O Euro Plus Monitor 2013 é elaborado em colaboração com o banco Berenberg, a mais antiga casa de investimento alemã, que estabelece classificações, para os 17 países da zona euro mais Polónia, Suécia e Reino Unido, em termos de indicadores de «progresso do ajustamento» económico e de «saúde fundamental» da economia.

O documento sublinha que, por um lado, Portugal está a fazer grandes esforços a nível de ajustamento orçamental e externo, mas aponta como grande fraqueza da economia portuguesa o «muito fraco» potencial de crescimento, um dos mais baixos da zona euro, que atribui à baixa fertilidade e à elevada propensão para o consumo.

Em termos de ajustamento, o relatório observa que os quatro países que já estavam sob assistência externa no início de 2013 reforçaram os esforços de ajustamento ao longo dos últimos 12 meses ¿ acima da média dos países do euro ¿ e ocupam assim, sem surpresa, as quatro primeiras posições do tabela], sendo que Chipre, país «resgatado» na primavera, protagonizou a maior subida, ao subir do décimo posto em 2012 para o sétimo lugar em 2013.
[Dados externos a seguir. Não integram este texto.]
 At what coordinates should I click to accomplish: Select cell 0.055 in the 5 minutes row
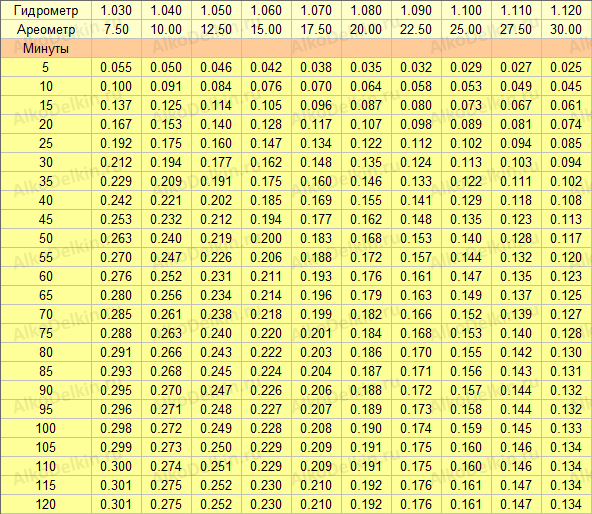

Sendo as escalas dos indicadores de 0 a 10, Portugal tem agora 6,7 pontos no ranking do ajustamento (subiu 0,2 relativamente ao ano anterior), muito perto de Espanha (6,9), sendo que o melhor resultado é verificado nas reformas (7,7 pontos) e ajustamento externo (7,1 pontos).
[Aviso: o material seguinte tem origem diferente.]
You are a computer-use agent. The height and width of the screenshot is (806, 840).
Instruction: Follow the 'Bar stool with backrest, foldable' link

Já a nível de saúde da economia, Portugal cai mesmo um posto (de 18.º em 2012 para 19.º e penúltimo este ano), apesar de ter subido meio ponto, de 3,9 para 4,4, apenas à frente de Chipre (4,0 pontos), e imediatamente atrás de Itália e Grécia (ambos com 4,5 pontos).

A pior nota entre os indicadores da saúde económica portuguesa é dada ao «potencial de crescimento» a longo prazo, que fica pelos 3,9 pontos, na escala de zero a dez, mesmo tendo Portugal protagonizado a maior subida nesta classificação específica, ao saltar do 19.º lugar (com 3,6 pontos), em 2012, para o 16.º lugar.